立ち寝、実際にやってみると…(撮影/國府田英之)

眠気との孤独な闘い

 広葉樹合板の山口裕也社長も、立って眠った経験は一度もない。というより、想像すらしたことがなかった。

 ただ、山口さん自身、日中に車で外回りをしていた際、特に空いている高速道路などで、眠気に襲われたことは少なくなかった。

「次のインターチェンジまで頑張ろうとした自分を後悔したことが何度あったか。窓を全開にして、ひとりで大声をあげたりして・・・・・・」

 運転中に眠気に襲われれば、当然、事故の危険性は高まる。労働者は疲れに負けてはいけない、耐えることが是だとされる風潮に疑問を抱いてもいた。

 経済協力開発機構(OECD)の21年の調査では、日本人の平均睡眠時間は7時間22分。加盟30カ国で最下位だ。全体の平均睡眠時間と、1時間もの差があることもわかったが、そうした調査や、「睡眠負債」のニュースなどにも関心があった。

「立って寝る製品は、世界初かもしれない。製品化できたら面白い」

「N2」のノンレム睡眠を維持

 開発段階で、北海道大と台湾の国立成功大と、立ち寝でどのような睡眠が得られるかの共同研究を行ったところ、被験者は4段階あるノンレム睡眠のうち、軽い寝息を立てる程度の「N2」を維持できることが分かった。

 米国のカリフォルニア大が、「N2」の睡眠は脳のキャッシュをクリアし、ものを覚えるなどの脳のワーキングメモリーが強化されるとの研究結果を発表しているが、

「N3の深い睡眠の状態になると、スッキリ起きられずに仕事の能率が下がってしまいます。重力と垂直方向で寝る事により『深い睡眠に入らずスッキリ起きられる』メリットがあることがわかりました」(山口さん)

 販売開始から一年が過ぎた。

 当初は、企業が日中の仮眠スペースとしてオフィスに導入することを想定していた。例えば9~17時の会社なら11~15時の間に20分間、仮眠してもらうイメージだ。

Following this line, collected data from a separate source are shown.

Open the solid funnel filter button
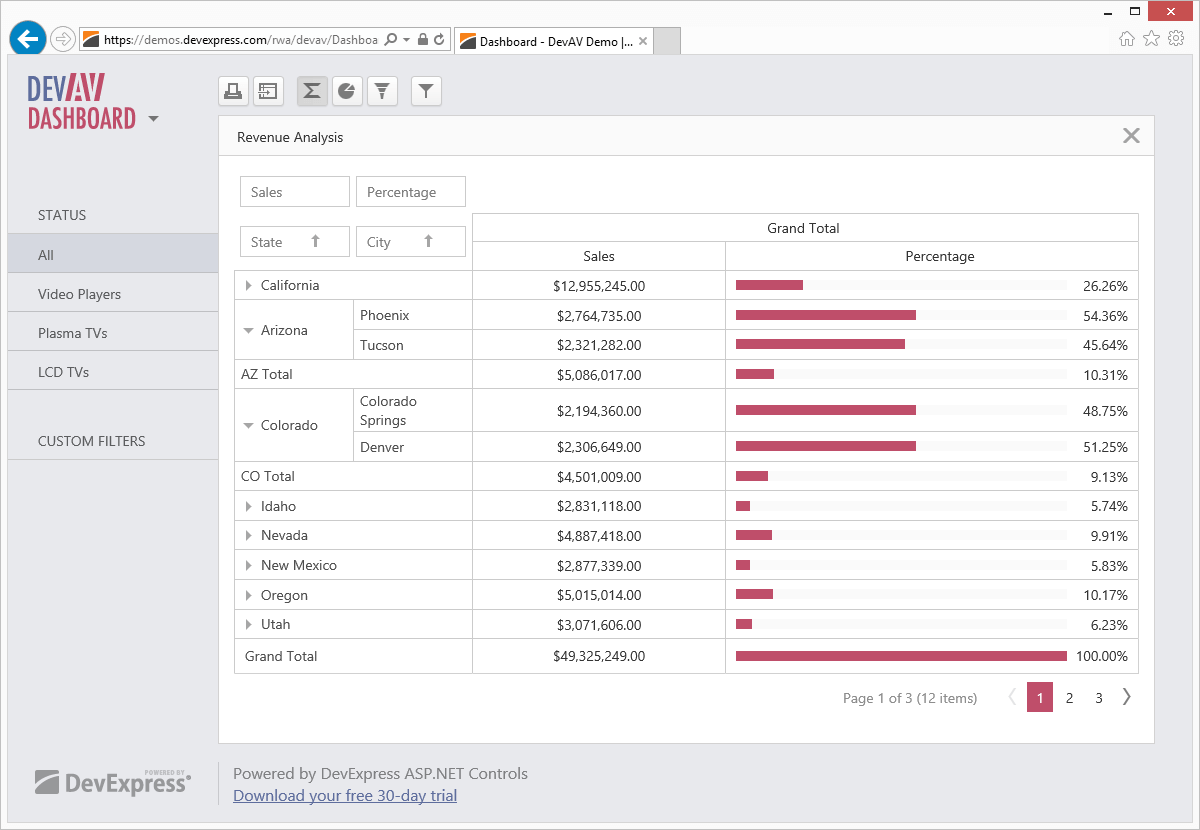The height and width of the screenshot is (830, 1200). coord(426,91)
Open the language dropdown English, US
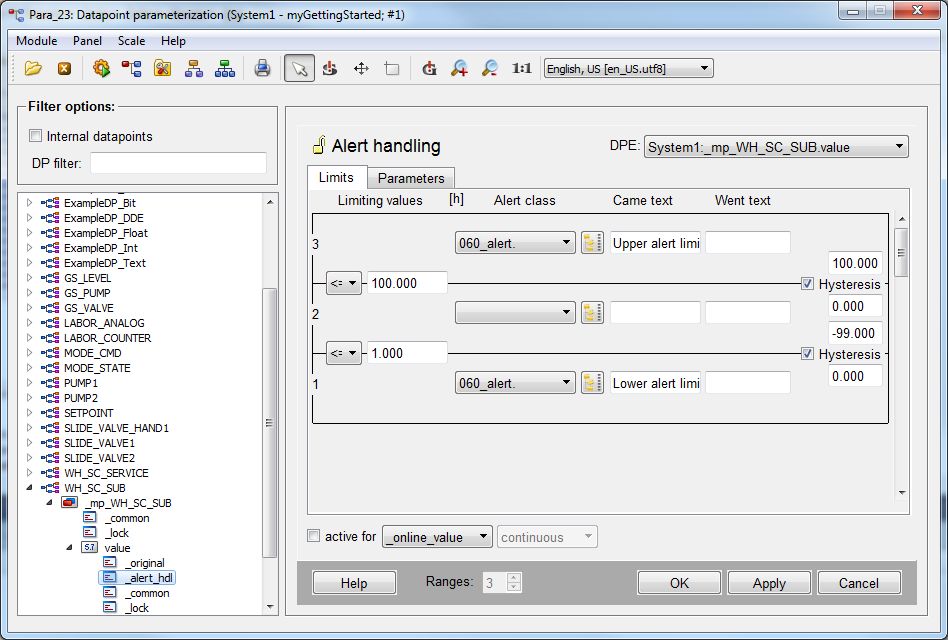Screen dimensions: 948x640 click(x=628, y=68)
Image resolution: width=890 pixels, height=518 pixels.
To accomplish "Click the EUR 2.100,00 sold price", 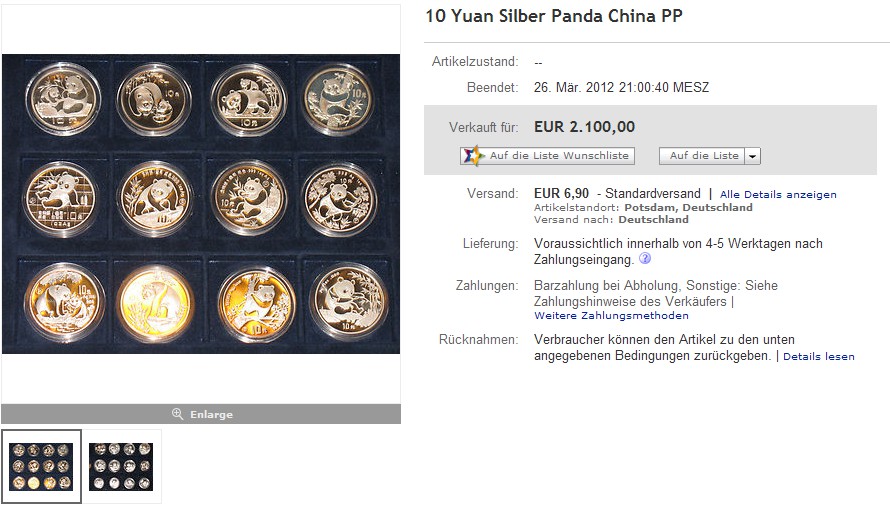I will pos(584,127).
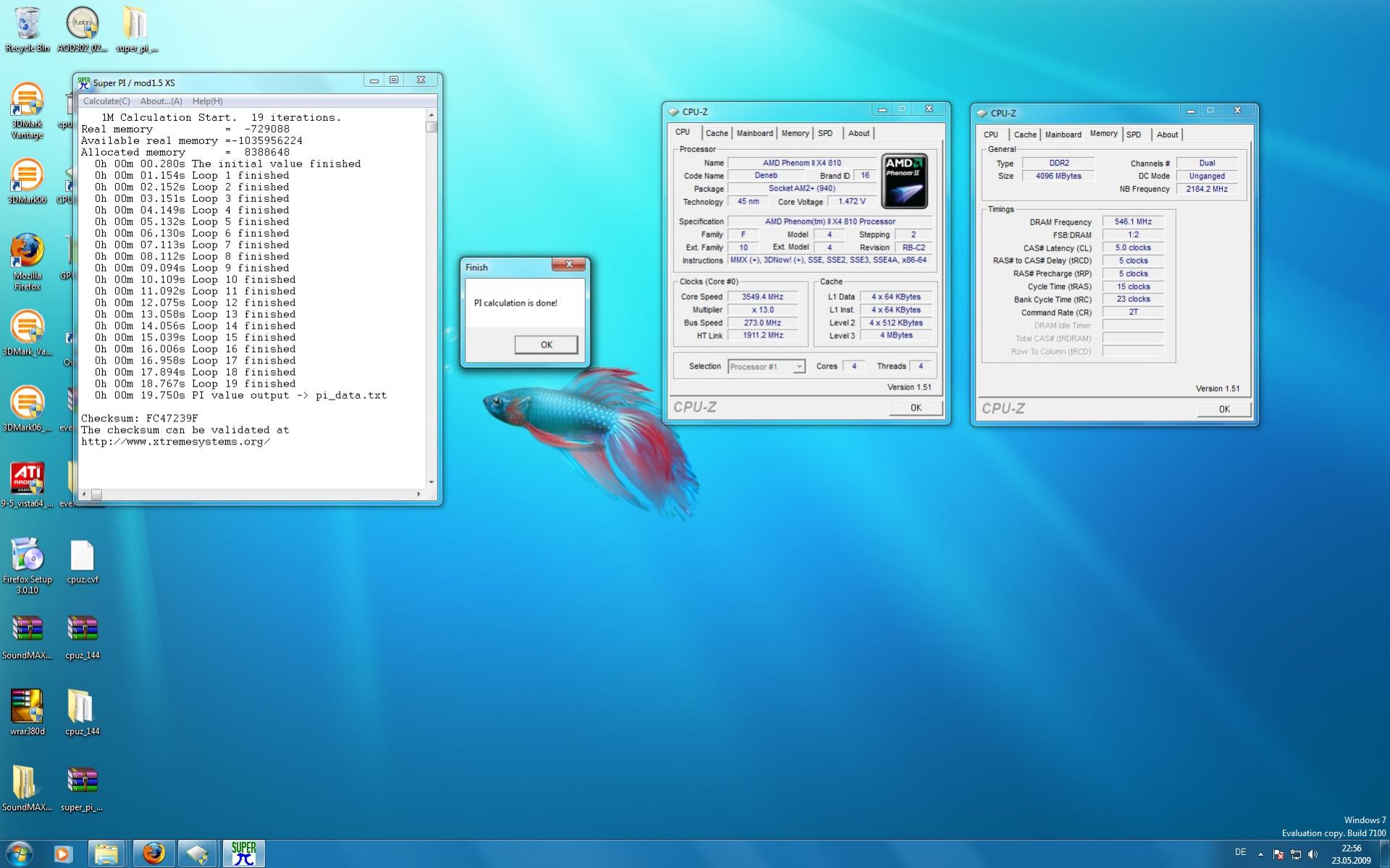Switch to the SPD tab in right CPU-Z
1390x868 pixels.
click(1134, 135)
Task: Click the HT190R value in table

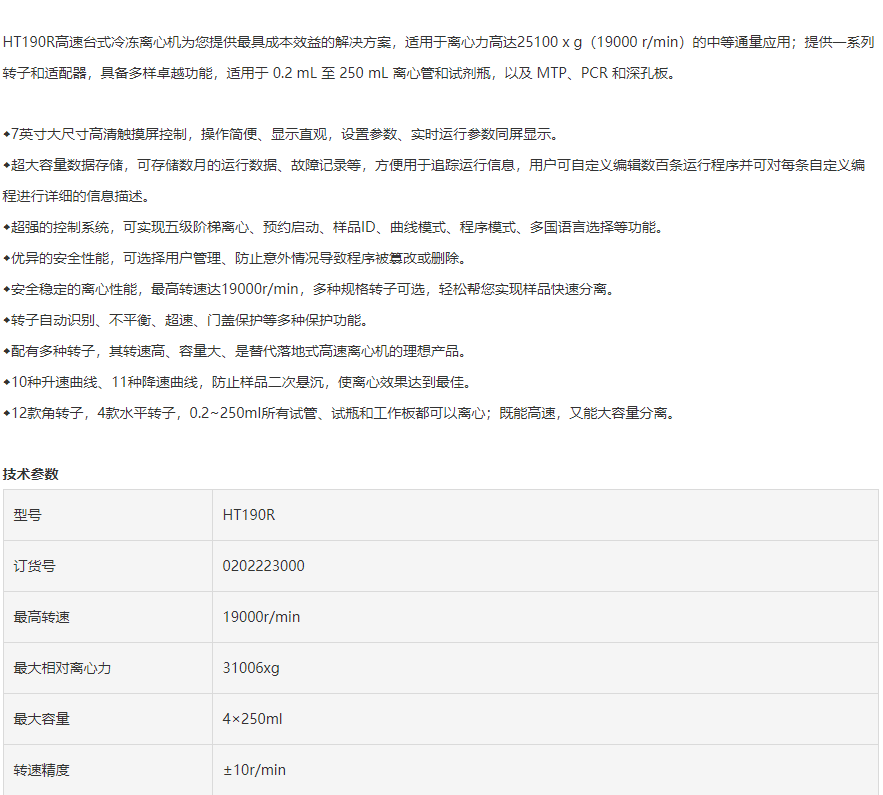Action: pyautogui.click(x=248, y=515)
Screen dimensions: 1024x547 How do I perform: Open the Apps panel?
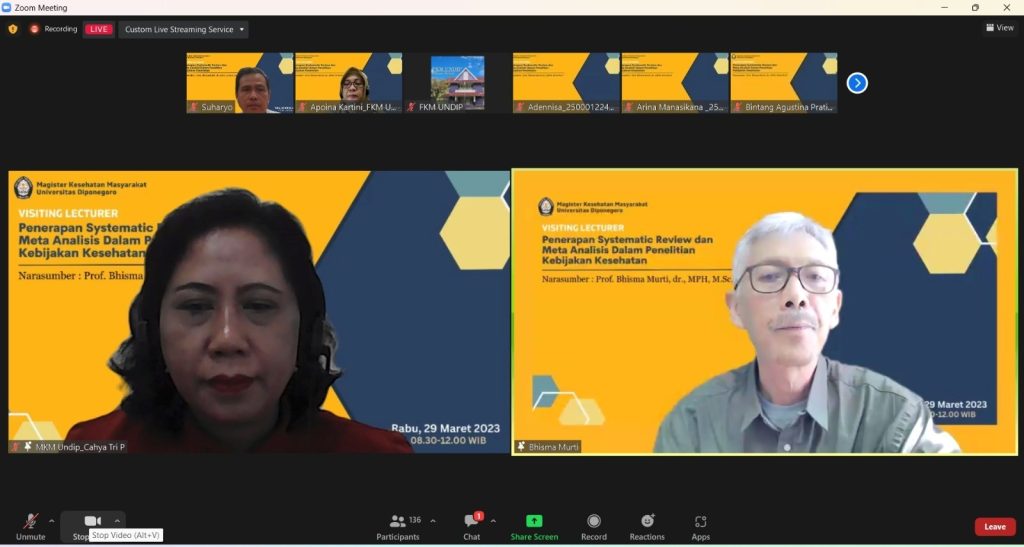tap(700, 526)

 期待通り、そうした企業からの引き合いが多かった一方で、意外な反響もあった。

 目立ったのが、「24時間稼働している職場」だ。例えば医療機関や介護施設、鉄道事業者やコールセンターなど。緊急対応に追われる職場だけあって、隙間時間に仮眠したいというニーズがあるのかもしれない。

 本州の高速道路管理会社からの問い合わせもあった。